焼却廃棄するのであれば収入どころか焼却代が逆にかかってしまいますよね…
廃材をうまく使うことができないか?という考えは意見として出ることはあっても、それを解決するための方法を考えるのは私から見てとても難しいことのように思えます。
【独自の材料加工】はおそらく企業秘密とは思いますが、それをやってのけるカリモクさんには本当にスゴイの一言です!
約30年周期の植林と伐採で出る廃材を焼却せずに使うことで、環境破壊もなく、今まさに今世界が取り組もうとしている「サステナビリティ経営」につながっていくのだと思います。

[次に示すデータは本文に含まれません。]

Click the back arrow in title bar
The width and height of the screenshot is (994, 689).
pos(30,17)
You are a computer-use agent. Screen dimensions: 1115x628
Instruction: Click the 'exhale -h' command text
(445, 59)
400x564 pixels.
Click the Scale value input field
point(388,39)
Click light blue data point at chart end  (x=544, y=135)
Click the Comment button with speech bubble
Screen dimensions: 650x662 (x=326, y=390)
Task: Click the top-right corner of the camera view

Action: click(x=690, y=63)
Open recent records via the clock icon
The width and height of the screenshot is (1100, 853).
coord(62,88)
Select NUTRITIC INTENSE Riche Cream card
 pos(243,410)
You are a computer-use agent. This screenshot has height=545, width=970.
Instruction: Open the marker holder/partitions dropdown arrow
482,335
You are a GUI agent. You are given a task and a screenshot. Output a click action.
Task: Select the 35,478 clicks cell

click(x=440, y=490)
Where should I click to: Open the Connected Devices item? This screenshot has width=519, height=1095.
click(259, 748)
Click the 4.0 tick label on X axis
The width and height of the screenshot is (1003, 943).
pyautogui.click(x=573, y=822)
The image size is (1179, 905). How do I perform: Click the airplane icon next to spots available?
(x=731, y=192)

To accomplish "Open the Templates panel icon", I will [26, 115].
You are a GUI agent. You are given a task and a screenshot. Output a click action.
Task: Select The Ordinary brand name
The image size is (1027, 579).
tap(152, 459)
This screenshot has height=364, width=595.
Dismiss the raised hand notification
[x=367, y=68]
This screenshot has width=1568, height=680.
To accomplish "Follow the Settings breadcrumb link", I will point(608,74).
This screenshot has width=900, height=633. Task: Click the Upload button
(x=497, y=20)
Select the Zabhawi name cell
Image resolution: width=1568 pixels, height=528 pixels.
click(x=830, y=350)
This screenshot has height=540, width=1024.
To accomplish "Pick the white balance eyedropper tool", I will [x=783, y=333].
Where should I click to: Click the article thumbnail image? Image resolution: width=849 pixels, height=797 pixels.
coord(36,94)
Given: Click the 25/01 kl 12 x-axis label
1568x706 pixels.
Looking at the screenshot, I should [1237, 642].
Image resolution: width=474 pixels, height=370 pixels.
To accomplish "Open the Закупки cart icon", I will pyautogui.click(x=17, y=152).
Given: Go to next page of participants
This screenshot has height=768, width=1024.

(サステナビリティ経営=環境・社会・経済の持続可能性に配慮することで、事業の持続可能性向上を図る経営)
そしてその想いが購入者様にも伝わり、そして最終的に加工された家具を手に取ってカリモクの良さを実感頂く。
環境にも優しい配慮で家具を作っていくことで社会に認められ、必要な存在になっていく。
生産者のとっても、企業にとってもメリットしかないこのアイデア、本当に素晴らしいです。
これこそがWin-Winな関係だと思います。
今回「木とつくる幸せな暮らし」と題してお話をさせていただいておりますが、 この言葉、実はカリモク家具が掲げる使命(ミッション)なんです。 それを踏まえまして、カリモク60の商品をもう一度違った角度から見て頂けたらと思います。
末永く使って頂ける普遍的なデザインの良さを真に分かっていただけると思います。